- [Problem to work on]: Within the records below, filter for lines carrying the word "will" and copy them.

-- Provided information follows --

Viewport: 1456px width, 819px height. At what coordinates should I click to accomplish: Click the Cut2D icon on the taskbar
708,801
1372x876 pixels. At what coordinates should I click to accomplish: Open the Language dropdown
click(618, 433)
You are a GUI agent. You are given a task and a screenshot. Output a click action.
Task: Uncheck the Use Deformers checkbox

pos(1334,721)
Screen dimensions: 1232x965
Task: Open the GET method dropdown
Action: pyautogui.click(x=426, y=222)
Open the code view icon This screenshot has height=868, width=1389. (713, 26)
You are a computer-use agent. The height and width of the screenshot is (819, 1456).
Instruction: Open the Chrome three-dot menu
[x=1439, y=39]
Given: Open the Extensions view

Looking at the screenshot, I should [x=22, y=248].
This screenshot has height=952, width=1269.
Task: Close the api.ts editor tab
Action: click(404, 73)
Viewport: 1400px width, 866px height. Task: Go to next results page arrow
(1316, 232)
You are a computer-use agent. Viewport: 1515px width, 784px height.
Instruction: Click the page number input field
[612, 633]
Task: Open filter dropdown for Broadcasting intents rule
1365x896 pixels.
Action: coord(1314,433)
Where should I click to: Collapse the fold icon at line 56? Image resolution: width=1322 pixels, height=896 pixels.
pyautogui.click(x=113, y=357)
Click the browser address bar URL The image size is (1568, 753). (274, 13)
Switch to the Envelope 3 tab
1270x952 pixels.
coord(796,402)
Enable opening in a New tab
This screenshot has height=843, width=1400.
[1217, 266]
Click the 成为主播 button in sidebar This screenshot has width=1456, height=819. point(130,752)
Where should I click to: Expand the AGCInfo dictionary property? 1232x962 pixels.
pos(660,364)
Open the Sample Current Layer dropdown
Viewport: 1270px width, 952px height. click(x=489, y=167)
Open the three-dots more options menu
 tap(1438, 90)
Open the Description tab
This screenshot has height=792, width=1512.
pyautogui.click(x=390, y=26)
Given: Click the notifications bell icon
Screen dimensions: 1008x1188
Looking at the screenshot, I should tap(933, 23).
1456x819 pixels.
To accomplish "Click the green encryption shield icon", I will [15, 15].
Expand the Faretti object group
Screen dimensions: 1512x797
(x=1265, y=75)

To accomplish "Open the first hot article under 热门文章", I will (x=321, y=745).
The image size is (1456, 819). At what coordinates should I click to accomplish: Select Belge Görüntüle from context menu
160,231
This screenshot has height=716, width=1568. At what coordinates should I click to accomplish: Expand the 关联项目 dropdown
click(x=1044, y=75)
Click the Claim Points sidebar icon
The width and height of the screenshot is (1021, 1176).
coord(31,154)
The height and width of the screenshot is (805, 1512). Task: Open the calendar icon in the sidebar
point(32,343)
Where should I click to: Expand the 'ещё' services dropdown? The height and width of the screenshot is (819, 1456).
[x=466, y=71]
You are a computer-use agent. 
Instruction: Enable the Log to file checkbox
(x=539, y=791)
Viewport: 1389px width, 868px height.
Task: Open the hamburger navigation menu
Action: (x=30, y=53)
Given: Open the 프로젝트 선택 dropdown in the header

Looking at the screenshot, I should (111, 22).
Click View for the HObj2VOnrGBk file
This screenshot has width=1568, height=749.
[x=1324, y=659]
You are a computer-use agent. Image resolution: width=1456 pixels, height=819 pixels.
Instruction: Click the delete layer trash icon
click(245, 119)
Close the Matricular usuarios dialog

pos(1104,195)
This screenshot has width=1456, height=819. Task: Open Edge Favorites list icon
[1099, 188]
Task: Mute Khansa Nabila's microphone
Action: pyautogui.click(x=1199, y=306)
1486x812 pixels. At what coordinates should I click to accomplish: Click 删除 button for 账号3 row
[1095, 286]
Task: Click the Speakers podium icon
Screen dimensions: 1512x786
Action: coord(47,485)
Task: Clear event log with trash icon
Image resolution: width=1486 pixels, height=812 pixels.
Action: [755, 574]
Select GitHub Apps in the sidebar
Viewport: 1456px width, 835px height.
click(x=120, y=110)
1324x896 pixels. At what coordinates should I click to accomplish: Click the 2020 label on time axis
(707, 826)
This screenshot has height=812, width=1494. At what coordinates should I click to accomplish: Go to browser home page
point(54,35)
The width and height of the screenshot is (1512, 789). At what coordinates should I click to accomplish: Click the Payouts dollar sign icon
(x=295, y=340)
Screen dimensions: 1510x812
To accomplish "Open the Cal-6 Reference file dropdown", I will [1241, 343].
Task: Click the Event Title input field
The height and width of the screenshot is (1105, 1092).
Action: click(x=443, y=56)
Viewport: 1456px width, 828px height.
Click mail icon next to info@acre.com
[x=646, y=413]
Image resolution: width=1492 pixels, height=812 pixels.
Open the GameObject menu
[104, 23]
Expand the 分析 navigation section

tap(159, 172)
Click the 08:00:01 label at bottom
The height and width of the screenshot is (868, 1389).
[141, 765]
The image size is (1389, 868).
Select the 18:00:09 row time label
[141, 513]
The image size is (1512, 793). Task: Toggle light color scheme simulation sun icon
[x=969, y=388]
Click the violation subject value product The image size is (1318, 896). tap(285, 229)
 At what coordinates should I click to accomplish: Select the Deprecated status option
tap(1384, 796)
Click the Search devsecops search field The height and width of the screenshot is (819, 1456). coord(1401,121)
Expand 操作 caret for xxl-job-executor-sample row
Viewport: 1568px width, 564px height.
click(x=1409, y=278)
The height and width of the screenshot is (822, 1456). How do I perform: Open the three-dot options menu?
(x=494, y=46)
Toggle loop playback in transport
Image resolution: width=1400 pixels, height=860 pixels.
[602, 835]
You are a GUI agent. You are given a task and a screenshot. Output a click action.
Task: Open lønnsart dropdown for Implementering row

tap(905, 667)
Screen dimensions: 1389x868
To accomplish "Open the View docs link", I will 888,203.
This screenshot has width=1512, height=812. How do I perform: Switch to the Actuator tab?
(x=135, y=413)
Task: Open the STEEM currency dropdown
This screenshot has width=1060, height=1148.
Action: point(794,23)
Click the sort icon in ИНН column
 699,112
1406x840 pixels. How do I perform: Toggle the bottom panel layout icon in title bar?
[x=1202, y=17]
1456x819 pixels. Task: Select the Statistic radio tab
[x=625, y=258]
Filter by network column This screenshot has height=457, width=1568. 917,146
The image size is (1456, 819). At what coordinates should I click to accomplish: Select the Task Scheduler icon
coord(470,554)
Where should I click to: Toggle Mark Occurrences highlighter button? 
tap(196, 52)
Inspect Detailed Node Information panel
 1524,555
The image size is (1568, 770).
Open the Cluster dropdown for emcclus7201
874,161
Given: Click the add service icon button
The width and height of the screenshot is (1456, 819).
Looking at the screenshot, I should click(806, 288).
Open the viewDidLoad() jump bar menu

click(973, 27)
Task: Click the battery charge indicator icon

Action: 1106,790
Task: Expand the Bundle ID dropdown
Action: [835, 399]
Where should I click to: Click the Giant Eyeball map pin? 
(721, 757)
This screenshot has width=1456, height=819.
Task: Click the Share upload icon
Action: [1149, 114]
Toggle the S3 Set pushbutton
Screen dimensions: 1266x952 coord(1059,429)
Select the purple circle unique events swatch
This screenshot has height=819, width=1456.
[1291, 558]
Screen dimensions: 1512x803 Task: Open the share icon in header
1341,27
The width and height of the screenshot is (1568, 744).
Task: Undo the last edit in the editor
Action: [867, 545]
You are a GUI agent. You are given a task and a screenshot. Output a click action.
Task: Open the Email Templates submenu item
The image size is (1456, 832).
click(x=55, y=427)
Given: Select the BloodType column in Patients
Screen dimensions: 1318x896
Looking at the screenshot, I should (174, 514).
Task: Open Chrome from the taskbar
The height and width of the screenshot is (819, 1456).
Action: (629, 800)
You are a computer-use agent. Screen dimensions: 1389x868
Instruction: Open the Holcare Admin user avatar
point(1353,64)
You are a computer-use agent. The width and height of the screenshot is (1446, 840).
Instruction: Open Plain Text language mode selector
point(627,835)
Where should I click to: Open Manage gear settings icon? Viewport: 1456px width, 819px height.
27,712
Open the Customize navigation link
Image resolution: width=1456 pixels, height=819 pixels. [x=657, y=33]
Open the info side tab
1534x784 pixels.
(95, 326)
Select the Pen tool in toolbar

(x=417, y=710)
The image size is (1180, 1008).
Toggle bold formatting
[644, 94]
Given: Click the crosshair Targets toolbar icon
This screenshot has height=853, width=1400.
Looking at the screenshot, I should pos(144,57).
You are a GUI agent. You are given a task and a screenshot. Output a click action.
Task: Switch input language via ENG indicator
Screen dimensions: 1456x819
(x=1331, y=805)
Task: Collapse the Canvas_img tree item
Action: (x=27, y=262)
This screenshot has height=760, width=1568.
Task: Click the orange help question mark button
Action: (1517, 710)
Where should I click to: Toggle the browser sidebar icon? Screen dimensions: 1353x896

-- Provided information concluded --

- [Reply to the exercise]:
To accomplish "Click the green encryption shield icon", I will [15, 15].
To accomplish "Open the first hot article under 热门文章", I will (x=321, y=745).
To accomplish "Open the Cal-6 Reference file dropdown", I will [1241, 343].
To accomplish "Open the View docs link", I will 888,203.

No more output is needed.